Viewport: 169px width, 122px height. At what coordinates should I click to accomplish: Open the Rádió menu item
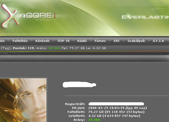click(82, 41)
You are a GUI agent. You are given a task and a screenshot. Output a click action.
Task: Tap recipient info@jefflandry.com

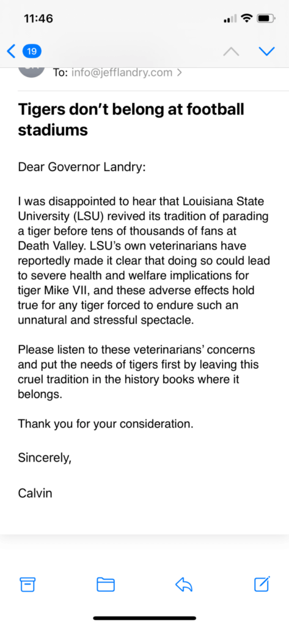coord(122,73)
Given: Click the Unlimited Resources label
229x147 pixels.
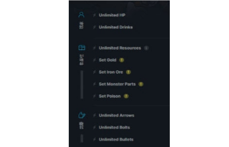Looking at the screenshot, I should click(120, 48).
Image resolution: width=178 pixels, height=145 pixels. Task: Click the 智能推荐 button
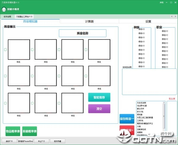click(x=99, y=97)
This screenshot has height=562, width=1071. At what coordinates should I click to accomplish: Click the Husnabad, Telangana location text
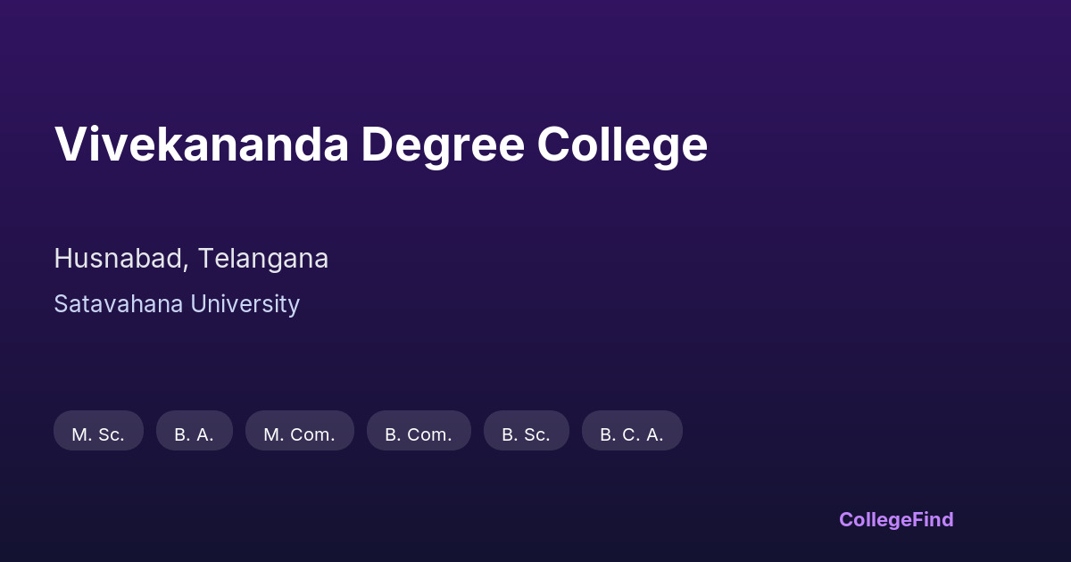[191, 259]
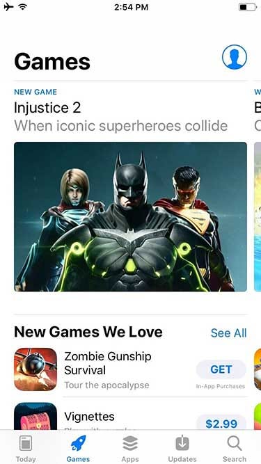Open the Updates download icon
This screenshot has width=261, height=464.
[x=182, y=443]
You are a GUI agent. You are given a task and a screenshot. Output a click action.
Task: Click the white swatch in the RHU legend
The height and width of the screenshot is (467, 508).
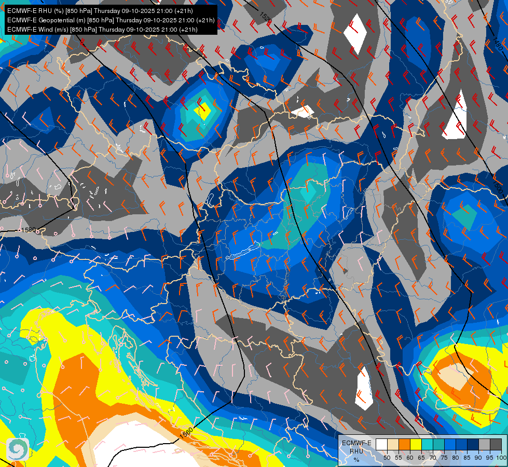click(x=381, y=444)
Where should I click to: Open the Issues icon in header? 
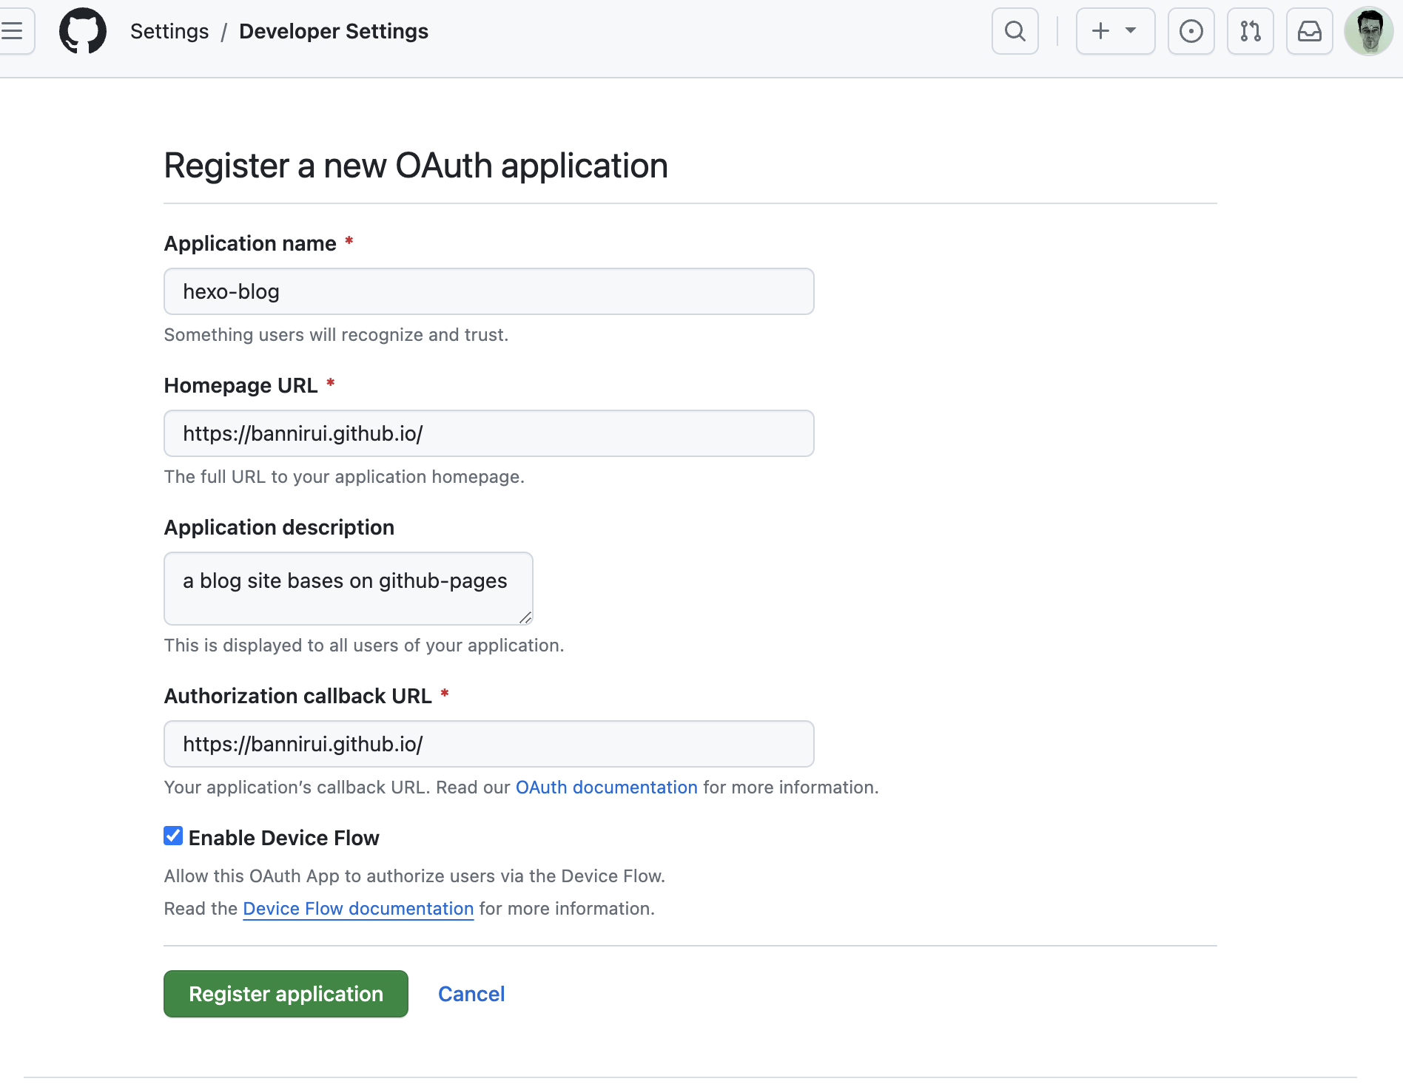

■ Exercise: Each record above must be retyped exactly as given, with the images excluded.

■ Reply:
Viewport: 169px width, 122px height. At what coordinates should I click to accomplish: Open the Rádió menu item
click(82, 41)
You are a GUI agent. You are given a task and a screenshot. Output a click action.
Task: Tap recipient info@jefflandry.com

coord(122,73)
Given: Click the Unlimited Resources label
229x147 pixels.
Looking at the screenshot, I should click(120, 48).
Image resolution: width=178 pixels, height=145 pixels. Task: Click the 智能推荐 button
click(x=99, y=97)
This screenshot has height=562, width=1071. At what coordinates should I click to accomplish: Click the Husnabad, Telangana location text
[191, 259]
Open the Updates download icon
This screenshot has width=261, height=464.
[x=182, y=443]
You are a GUI agent. You are given a task and a screenshot. Output a click action.
Task: Click the white swatch in the RHU legend
The height and width of the screenshot is (467, 508).
click(x=381, y=444)
Where should I click to: Open the Issues icon in header? 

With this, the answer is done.